While running a simple Python script, the solver crashes with a segmentation fault. It happens using the teaserpp_example.py and teaser_python_ply.py too. At installation, all ctest passed successfully. Reinstalling from the develop branch did not solve the problem, and running the script with OMP_NUM_THREADS=12 (or even 1) still produces a segmentation fault at the solver.solve step.

The Python script is run with Python3 on Ubuntu 22.04.5 from a virtual environment with numpy==2.1.1, open3d==0.18.0, teaserpp_python==1.0.0. The machine has 24 cores and 135 GB RAM, so memory overload should not be the issue. An example of command that produces a segmentation fault is (run from the folder /TEASER-plusplus-develop/python/teaserpp_python/): OMP_NUM_THREADS="12" python3 ./teaserpp_example.py image

I would appreciate it if you could give me an idea of what could go wrong and how to solve this issue.
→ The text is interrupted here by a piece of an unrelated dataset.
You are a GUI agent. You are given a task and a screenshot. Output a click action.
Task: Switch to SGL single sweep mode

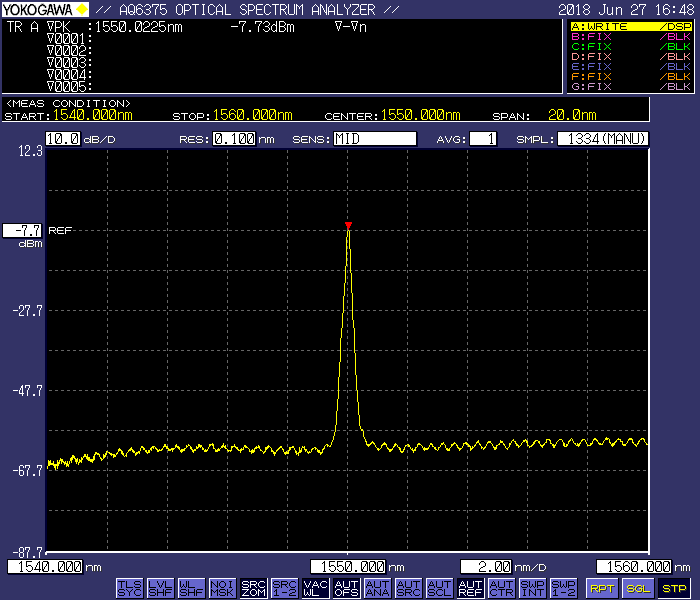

Edit: After further debugging, I found that in the example teaser_python_3dsmooth.py, the segmentation fault was triggered at the line 267: frag1.data = frag1_desc.T The problem here might be writing to the o3d.pipelines.registration.Feature()? With Python3.10.12, it happens with open3d0.18.0, open3d0.17.0 and open3d0.16.0. I could not downgrade open3d further. Did someone find a solution for this?

nicolaoe avatar Sep 30 '24 09:09 nicolaoe

I would suggest try cloning the data and write it to frag1.data

jingnanshi avatar Oct 10 '24 20:10 jingnanshi

Hi guys, I encountered the same problem. And it looks like the problems occur when executing the function execute_teaser_global_registration, more specifically line 236: teaserpp_solver.solve(source, target). I tried both on my mac and a linux computer and encountered the same problem. I would appreciate @nicolaoe or @jingnanshi can share the solution if the problem is solved!!

Cuberkk avatar Jan 20 '25 20:01 Cuberkk

@Cuberkk do you mind testing a bit on your side? See whether the same behaviors occur with small number of points or high number of points, etc..

jingnanshi avatar Jan 20 '25 22:01 jingnanshi

I encounter the same problem. For python 3.6 everything works well, for python 3.9 the seg fault appear.

eleboss avatar Jan 27 '25 05:01 eleboss

Hi guys, I played around with building the environment, and I was able to run the examples in the repo in my WSL (Ubuntu 16.04) with a conda environment of Python 3.6. In this environment, the open3d is installed straight through the pip install open3d. I can also run teaser on a Linux 22.04 OS with a conda environment of Python 3.10. But when I use the same procedure on another computer, I still encounter the segmentation problem. So I guess there are some weird dependencies issues, but for Python 3.6, what I do is follow the Reproduce the GIF Above procedure in the git repo while the open3d is installed through the command: pip install open3d. I hope this will help you guys!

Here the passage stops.